» **YOUR OBJECTIVE**
List the rows from the line that has "You are a GUI" through the line that has "The image size is (1117, 444).", both included, as a numbered list with blank lines dropped.

━━━━━ SOURCE MATERIAL

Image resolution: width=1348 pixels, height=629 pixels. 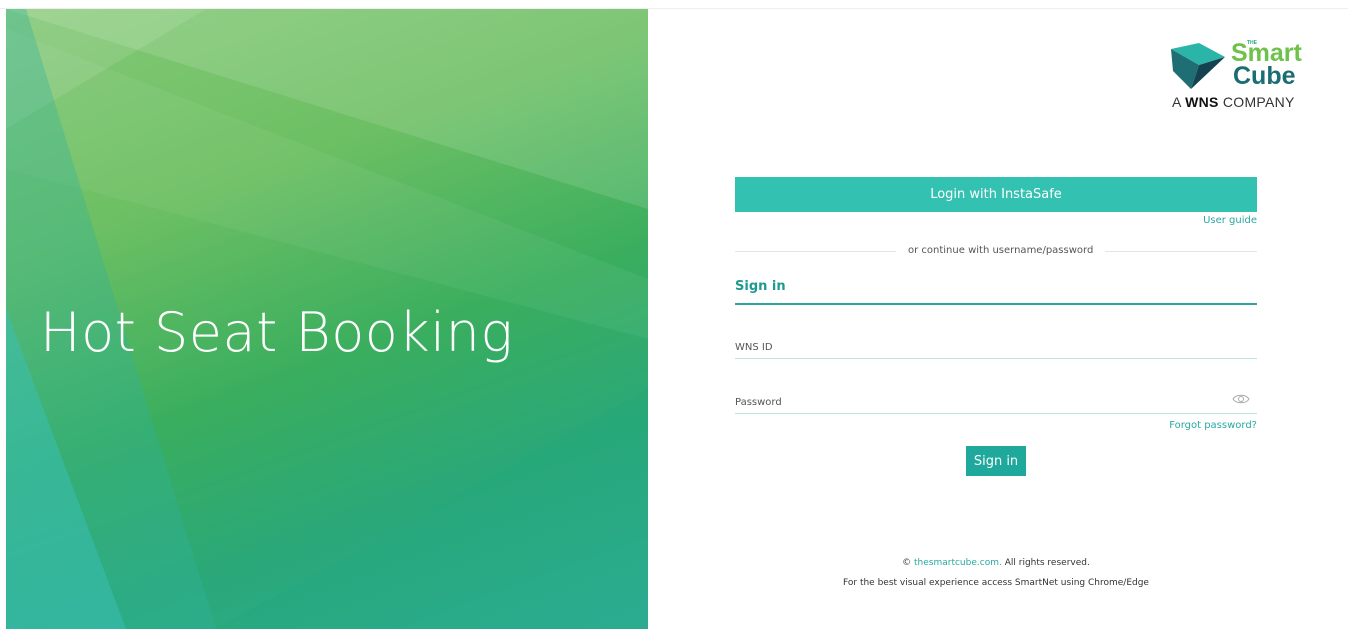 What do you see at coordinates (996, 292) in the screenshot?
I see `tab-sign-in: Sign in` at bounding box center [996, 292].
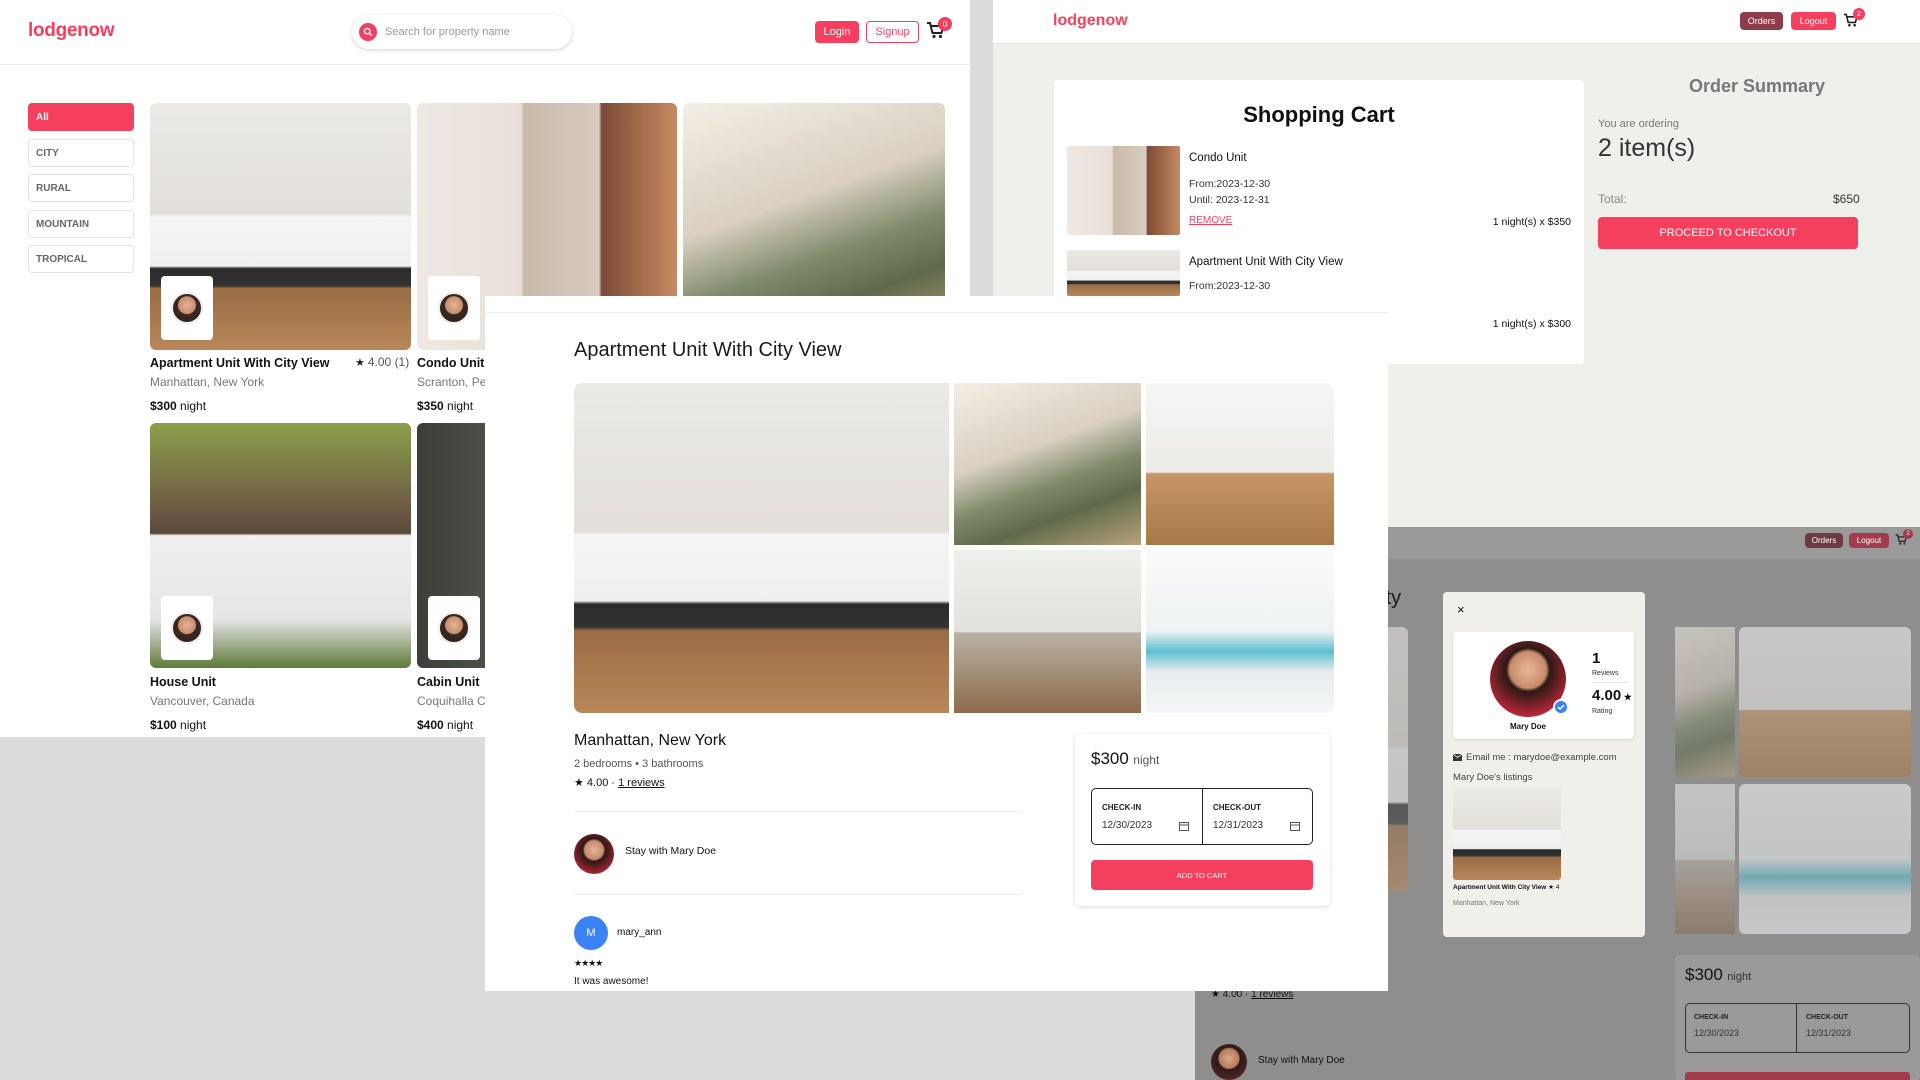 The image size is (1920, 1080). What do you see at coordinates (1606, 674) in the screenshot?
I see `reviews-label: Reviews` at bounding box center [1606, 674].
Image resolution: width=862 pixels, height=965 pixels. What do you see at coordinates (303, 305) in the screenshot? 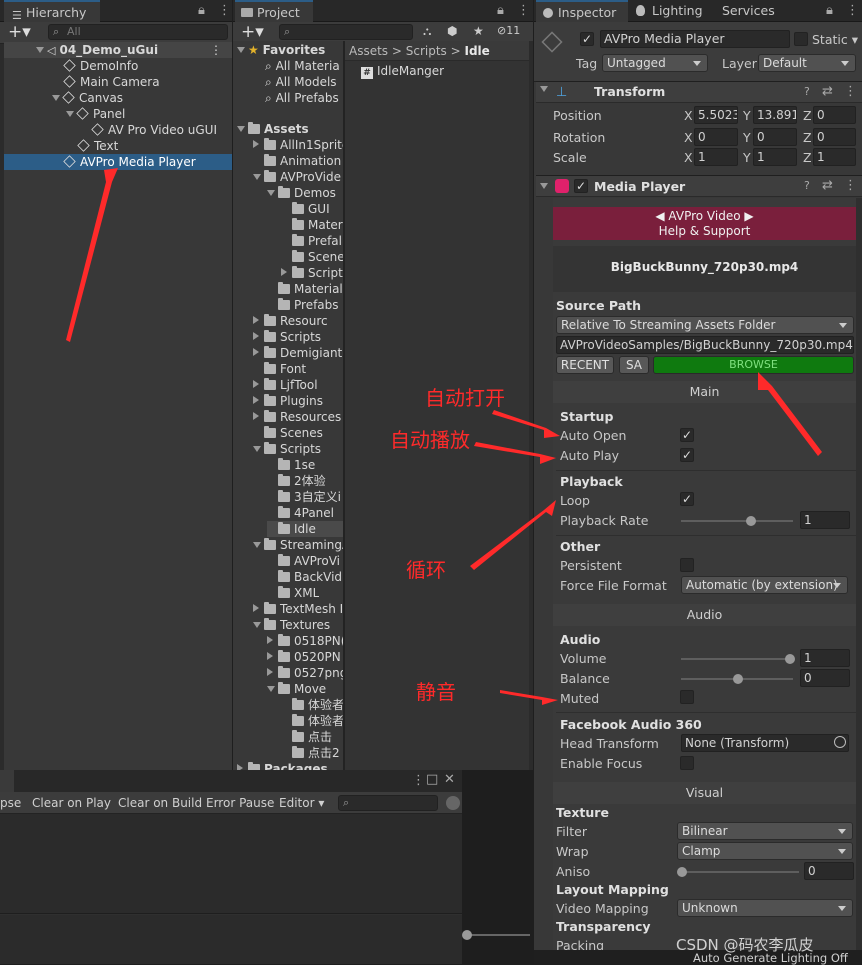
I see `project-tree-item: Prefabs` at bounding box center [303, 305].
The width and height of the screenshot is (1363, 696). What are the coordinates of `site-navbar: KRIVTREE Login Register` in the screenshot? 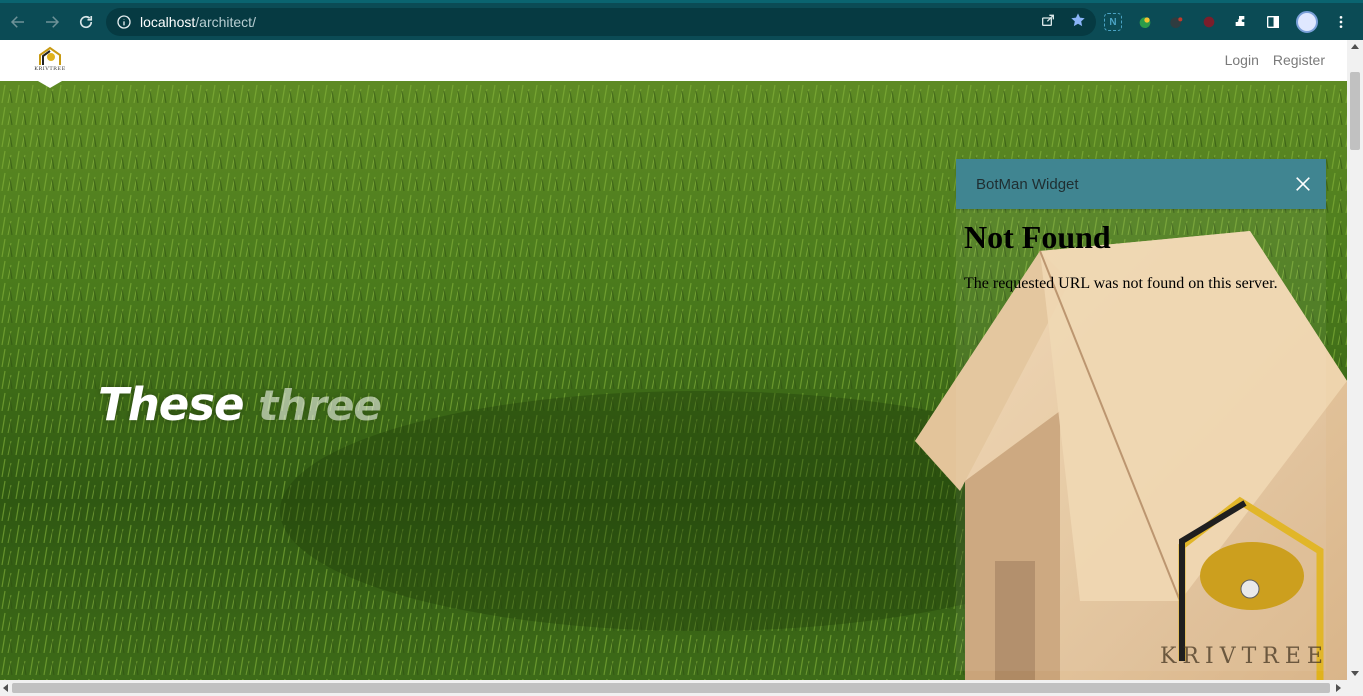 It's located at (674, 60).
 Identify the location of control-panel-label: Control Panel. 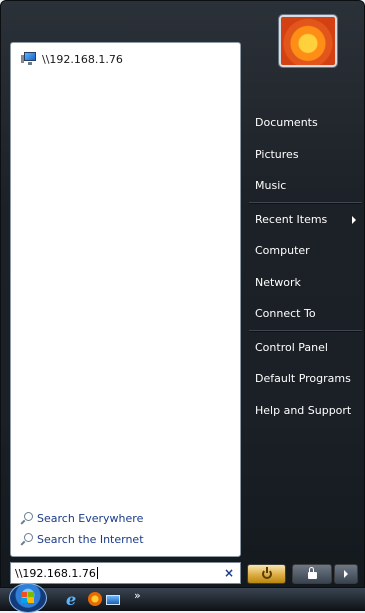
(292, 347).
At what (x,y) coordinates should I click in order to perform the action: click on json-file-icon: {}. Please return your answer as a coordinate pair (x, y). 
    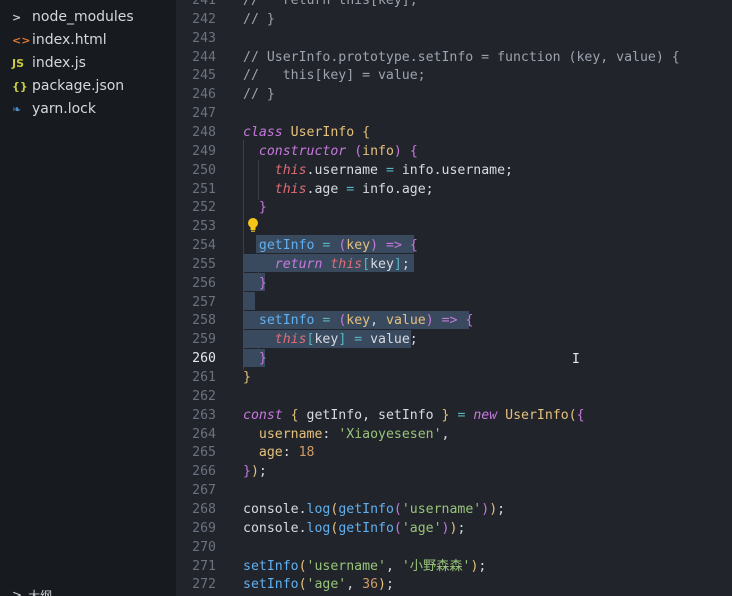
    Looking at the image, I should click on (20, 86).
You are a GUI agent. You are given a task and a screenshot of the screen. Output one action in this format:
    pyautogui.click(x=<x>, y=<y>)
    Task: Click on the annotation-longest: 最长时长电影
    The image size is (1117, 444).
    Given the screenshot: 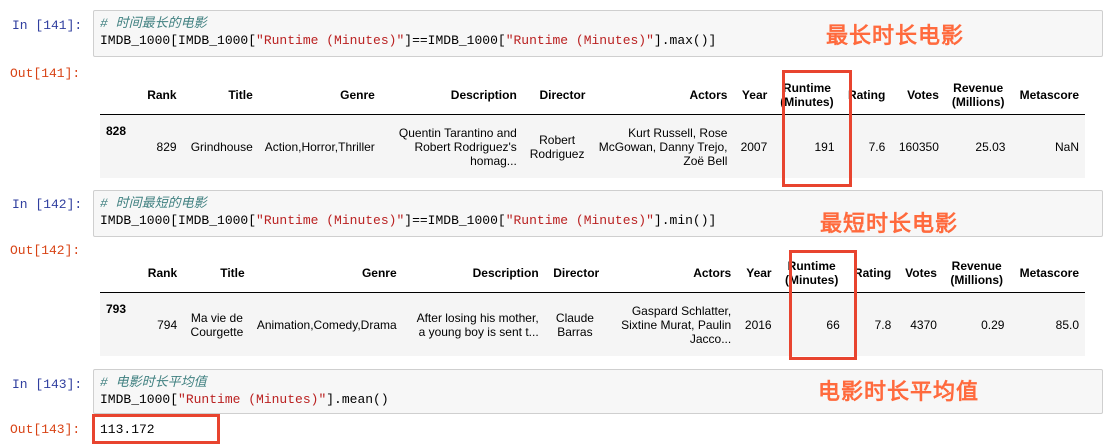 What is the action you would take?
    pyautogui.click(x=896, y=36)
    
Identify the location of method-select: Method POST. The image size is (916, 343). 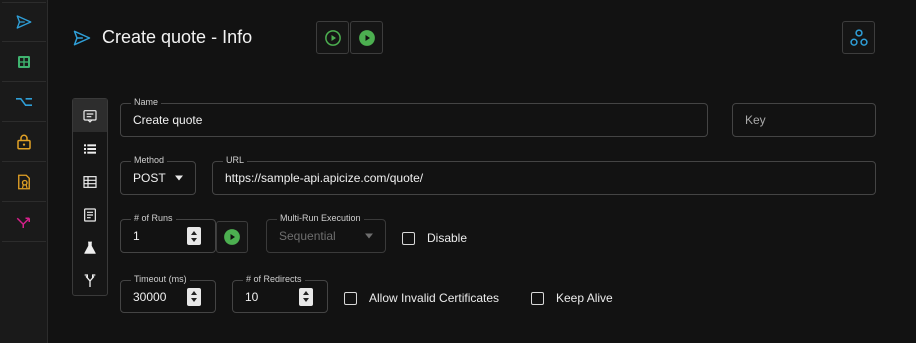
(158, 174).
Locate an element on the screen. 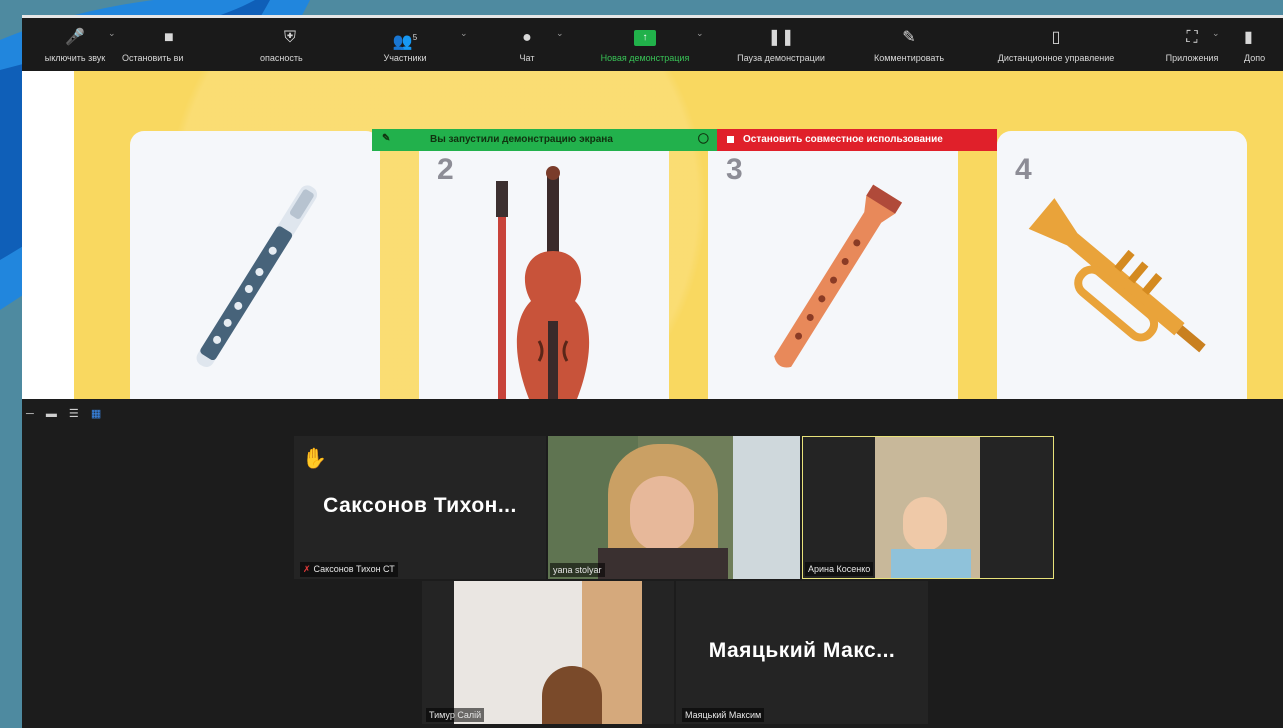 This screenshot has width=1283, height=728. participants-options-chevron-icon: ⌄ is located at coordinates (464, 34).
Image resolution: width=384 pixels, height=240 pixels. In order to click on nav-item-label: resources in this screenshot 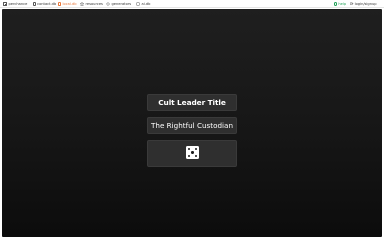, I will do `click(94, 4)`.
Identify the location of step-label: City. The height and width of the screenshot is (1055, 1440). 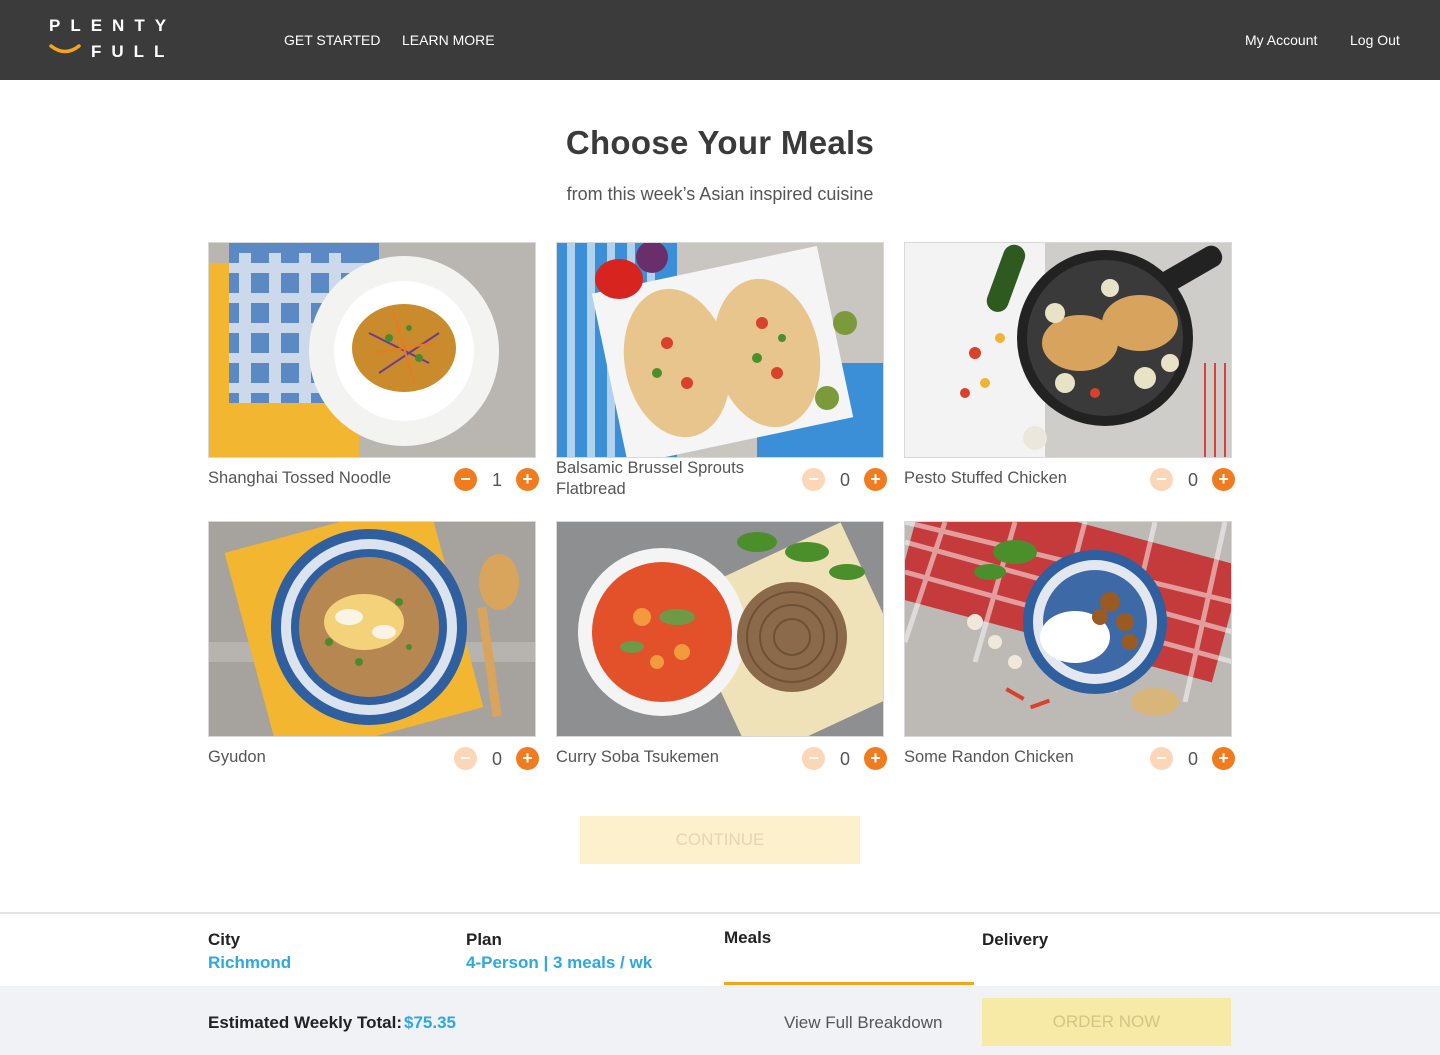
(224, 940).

━━━━━━━━━━

» **RESPONSE TO THIS EXERCISE**
1. You are a GUI agent. You are given a task and a screenshot of the screen. Output one action in this format:
2.     pyautogui.click(x=<x>, y=<y>)
3.     Task: Click on the annotation-longest: 最长时长电影
4.     The image size is (1117, 444).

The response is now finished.